- **Problem statement**
Each line from the one with "The image size" through the last line below must be written out exactly. Do not copy pictures.

─── Stored data

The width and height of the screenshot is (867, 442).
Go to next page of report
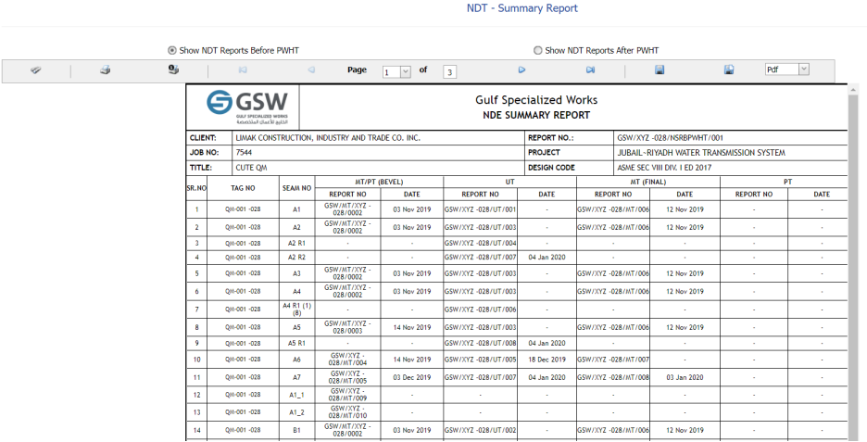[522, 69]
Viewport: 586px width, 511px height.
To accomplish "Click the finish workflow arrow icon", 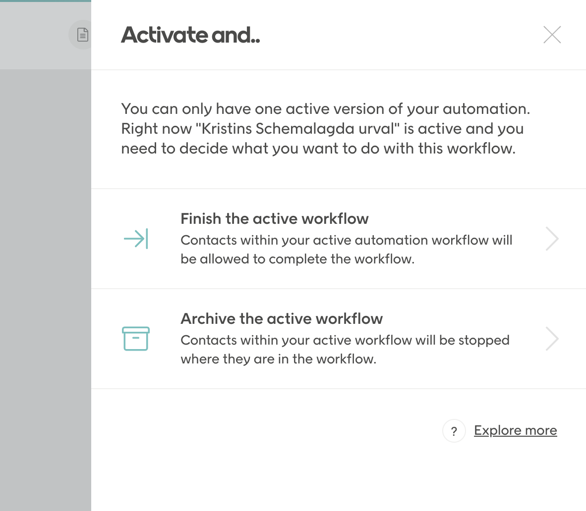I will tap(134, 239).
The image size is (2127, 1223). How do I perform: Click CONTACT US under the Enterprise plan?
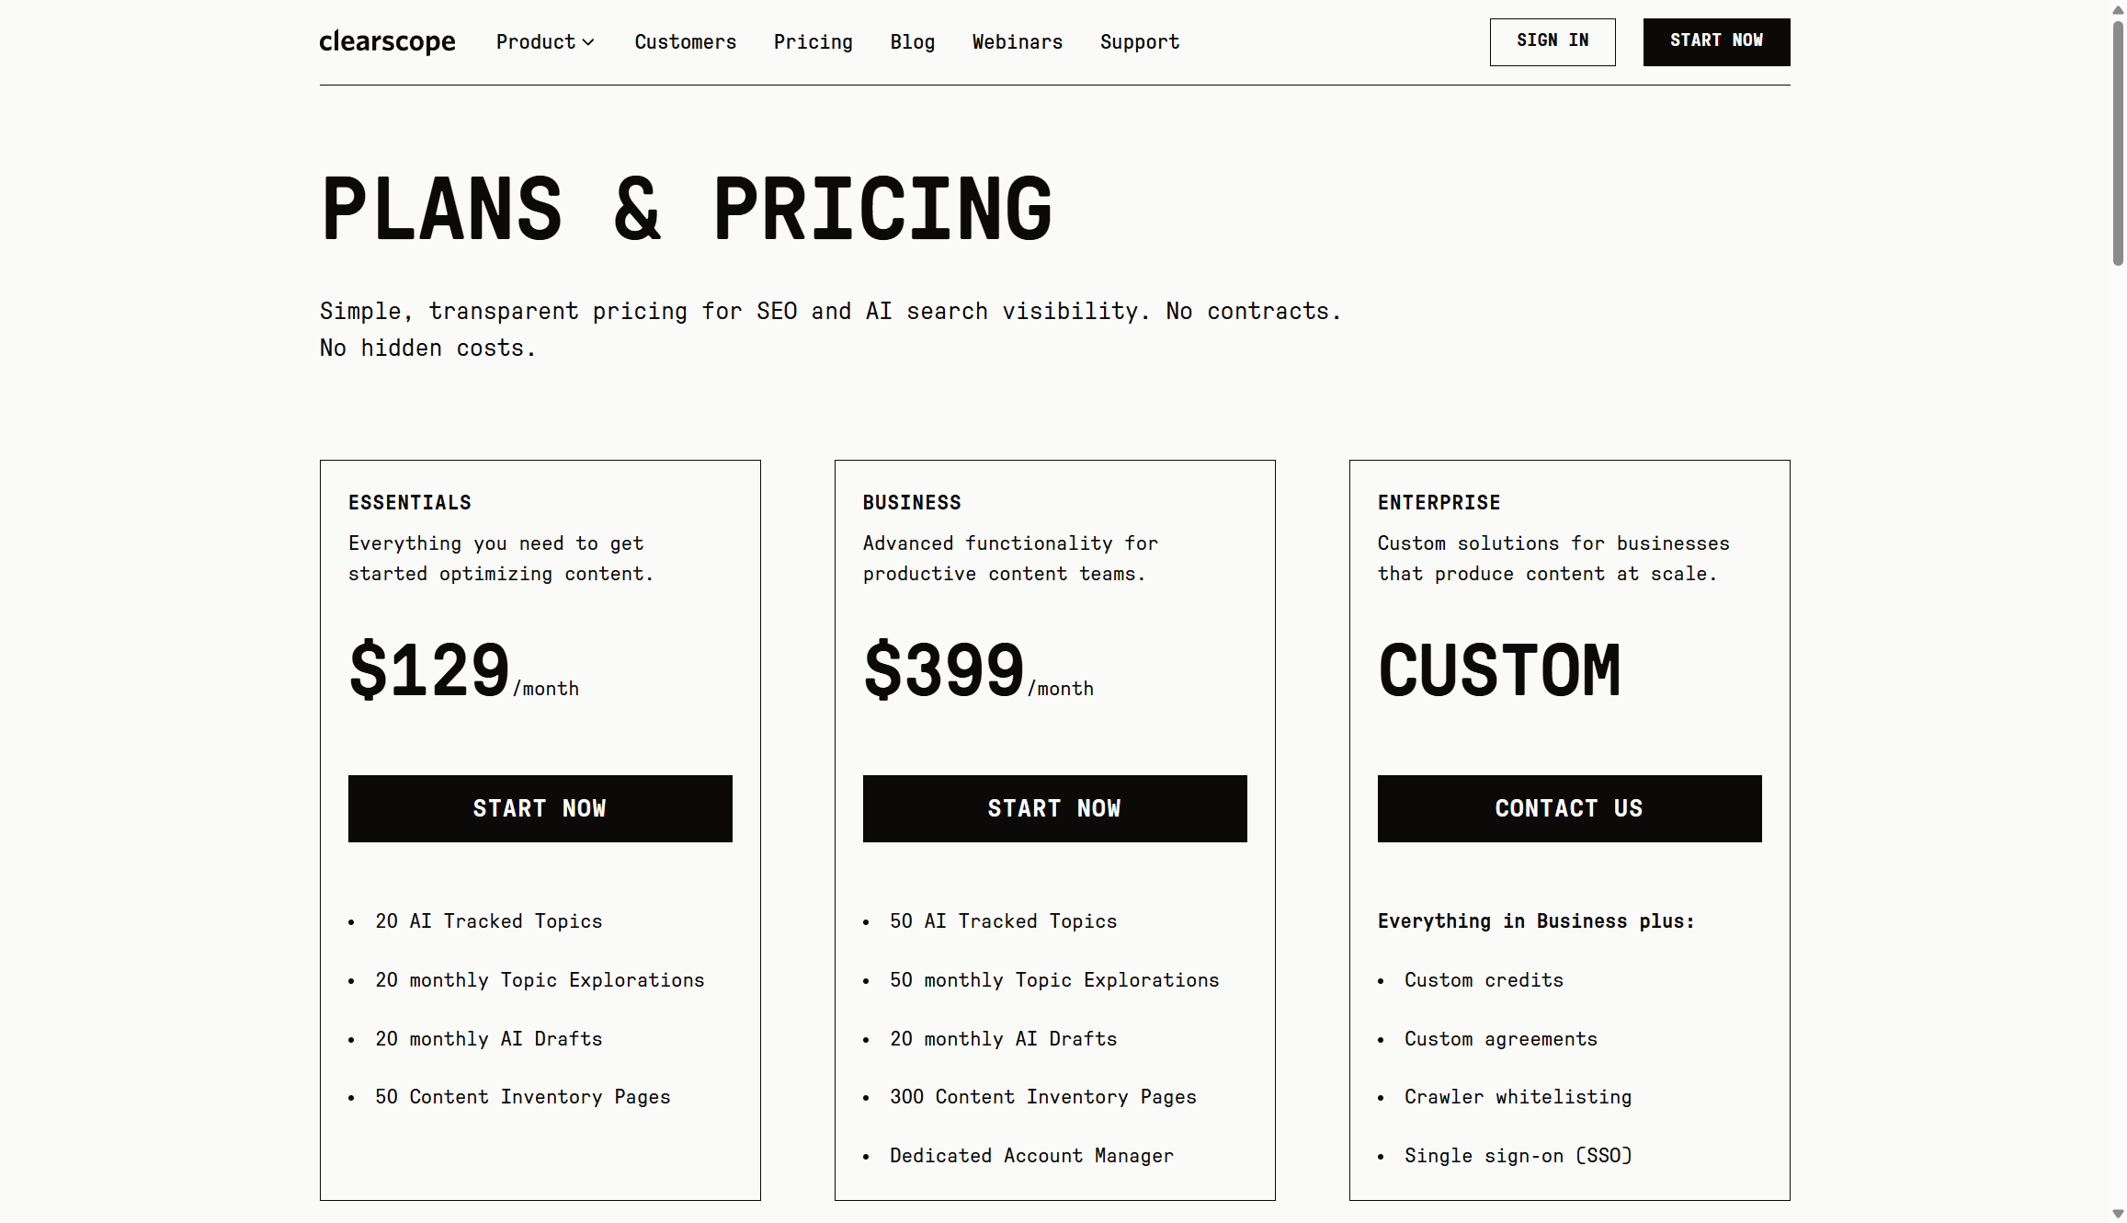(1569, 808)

──────

- **Task answer**
The image size is (2127, 1223). How do I perform: Click CONTACT US under the Enterprise plan?
(1569, 808)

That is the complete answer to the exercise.